Bagi Bawaslu, keakuratan data pemilih tidak boleh berhenti hanya pada tahapan pemilu. Sulkifli yang juga dikenal dengan nama Songko Lotong menegaskan pentingnya kolaborasi antar instansi, bahkan saat masa non-tahapan seperti sekarang.
Ia menekankan penyempurnaan daftar pemilih seharusnya menjadi kerja lintas lembaga, terlebih di tengah tuntutan efisiensi anggaran negara.
Isu transparansi kemudian disuarakan tegas oleh Ketua Bawaslu Luwu Timur, Pawennari.
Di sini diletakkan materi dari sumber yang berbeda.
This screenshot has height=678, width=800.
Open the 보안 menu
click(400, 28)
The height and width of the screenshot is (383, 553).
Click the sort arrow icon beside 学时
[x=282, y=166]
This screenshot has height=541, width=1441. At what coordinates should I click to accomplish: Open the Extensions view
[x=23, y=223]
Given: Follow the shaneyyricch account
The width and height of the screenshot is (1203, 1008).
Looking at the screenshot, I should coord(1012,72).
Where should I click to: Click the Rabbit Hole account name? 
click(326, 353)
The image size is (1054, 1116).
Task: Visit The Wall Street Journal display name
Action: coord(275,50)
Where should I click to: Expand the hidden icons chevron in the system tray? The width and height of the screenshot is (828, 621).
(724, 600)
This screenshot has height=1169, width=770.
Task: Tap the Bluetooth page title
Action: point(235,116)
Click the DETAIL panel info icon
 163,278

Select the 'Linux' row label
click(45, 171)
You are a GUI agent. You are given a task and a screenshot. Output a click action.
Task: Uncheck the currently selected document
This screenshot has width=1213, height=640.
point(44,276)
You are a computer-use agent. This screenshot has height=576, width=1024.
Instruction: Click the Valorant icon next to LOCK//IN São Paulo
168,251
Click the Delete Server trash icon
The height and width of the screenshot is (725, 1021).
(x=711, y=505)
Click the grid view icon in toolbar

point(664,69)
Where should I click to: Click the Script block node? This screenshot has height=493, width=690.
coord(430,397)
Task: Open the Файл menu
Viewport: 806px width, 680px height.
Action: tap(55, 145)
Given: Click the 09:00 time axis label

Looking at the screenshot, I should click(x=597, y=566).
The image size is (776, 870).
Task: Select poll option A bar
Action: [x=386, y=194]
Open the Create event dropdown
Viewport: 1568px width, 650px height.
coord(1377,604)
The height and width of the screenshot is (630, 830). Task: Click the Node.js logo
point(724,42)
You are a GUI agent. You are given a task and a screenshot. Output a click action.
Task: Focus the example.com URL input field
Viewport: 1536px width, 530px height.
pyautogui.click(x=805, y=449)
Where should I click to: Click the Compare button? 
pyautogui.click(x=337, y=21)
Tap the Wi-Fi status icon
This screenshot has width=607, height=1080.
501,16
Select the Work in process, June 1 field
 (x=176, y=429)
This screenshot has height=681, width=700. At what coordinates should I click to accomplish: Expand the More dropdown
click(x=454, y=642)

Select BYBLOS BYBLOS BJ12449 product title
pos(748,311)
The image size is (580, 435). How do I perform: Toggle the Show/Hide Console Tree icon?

Dalam forum yang dihadiri perwakilan Disdukcapil, Kesbangpol, dan Kementerian Agama itu, ia mempertanyakan kejelasan sumber data yang digunakan KPU dalam memperbarui daftar pemilih.
“Kalau merujuk PKPU Nomor 1 Tahun 2025, data pemilih itu bisa berasal dari DPT terakhir, data dari Kemendagri, instansi terkait, hingga laporan dari masyarakat secara mandiri,” ujar Pawennari.
Selain itu, ia mendesak KPU untuk terbuka mengenai proses koordinasi teknis dengan para penyumbang data.
“Yang ingin kami tahu, dari semua sumber data itu, sudah berapa instansi yang dikoordinasikan datanya oleh KPU? Lalu, apakah ada laporan dari masyarakat yang masuk dan ditindaklanjuti? Ini penting agar proses pemutakhiran berjalan transparan dan dapat dipertanggungjawabkan,” jelasnya.
Pawennari pun mengingatkan validitas daftar pemilih adalah fondasi utama demokrasi. Pemutakhiran tidak boleh dianggap sebagai sekadar rutinitas administratif, melainkan tanggung jawab bersama seluruh unsur pemerintah dan masyarakat.
“Kita ingin daftar pemilih yang tidak hanya sah secara administrasi, tapi juga valid secara faktual. Dan itu hanya bisa dicapai jika semua pihak terbuka, bekerja sama, dan saling menguatkan,” pungkas Pawennari.